Until recently, he was an active member of the Halfway Vintage Club in Ballinhassig, enjoying the camaraderie of fellow enthusiasts, while generously and eagerly bequeathing some of his expertise to the next generation.
Tim’s personal collection included simple engines, compound engines, triple-expansion engines and, perhaps the highlights of the rich collection of machines he garnered over six decades were his beloved 1878 McLaren Traction and 1916 Marshall Portable engines.

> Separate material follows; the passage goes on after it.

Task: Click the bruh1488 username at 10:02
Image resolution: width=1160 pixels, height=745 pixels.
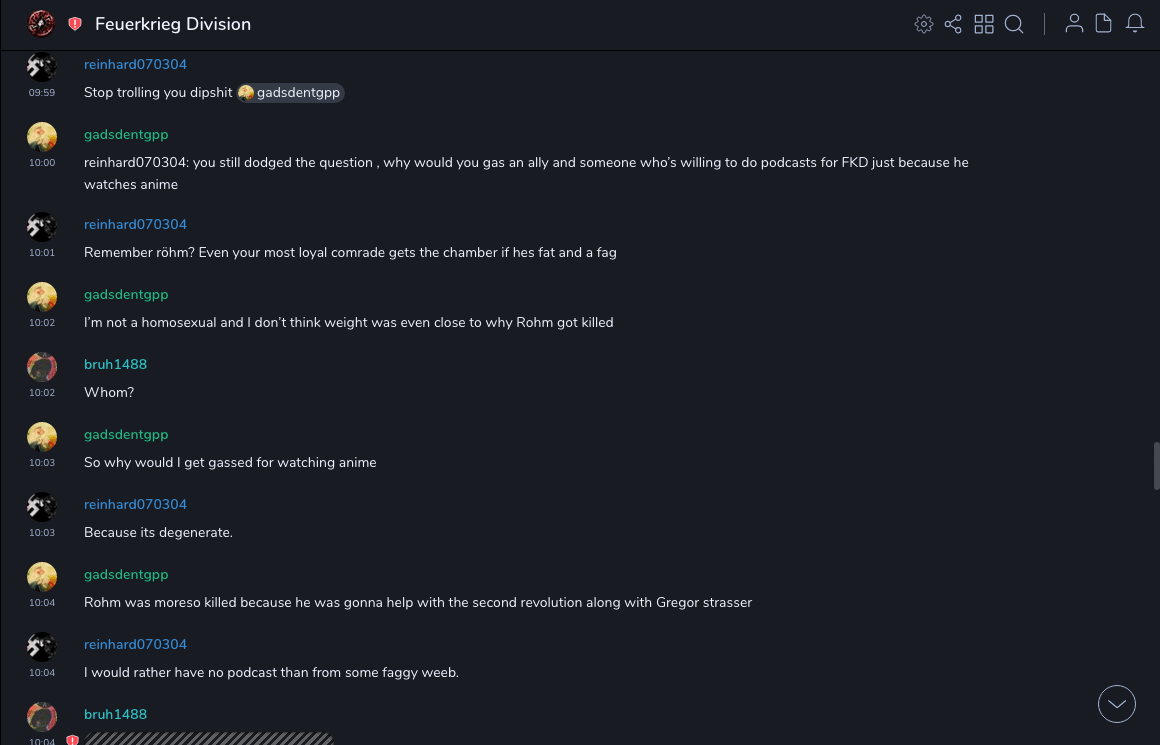Action: click(x=115, y=365)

The sight of the white bearded Tim driving his fine McLaren traction engine was familiar to many readers. The engine was found in a farmer’s yard in Wexford and meticulously restored by Tim and his wife Mary over 25 years. The engine is an important piece of heritage, being the oldest working McLaren engine in the world, as its four-year younger sister resides in London’s Science Museum.
More recently, in 2016, Tim completed his second restoration of his portable engine for her centenary. On a personal level, Tim was quiet and unassuming individual, with wide interests from space exploration to literature and his lifelong ‘friend’ BBC Radio 4. Despite being in his 82nd year, he retained an awe of the world and his firm belief in a spirit of adventure. The word gentleman was much used in the many tributes paid his death; it was most appropriate.
Tim is survived by his wife Mary, children Siobhan and Rory and granddaughter, Amy.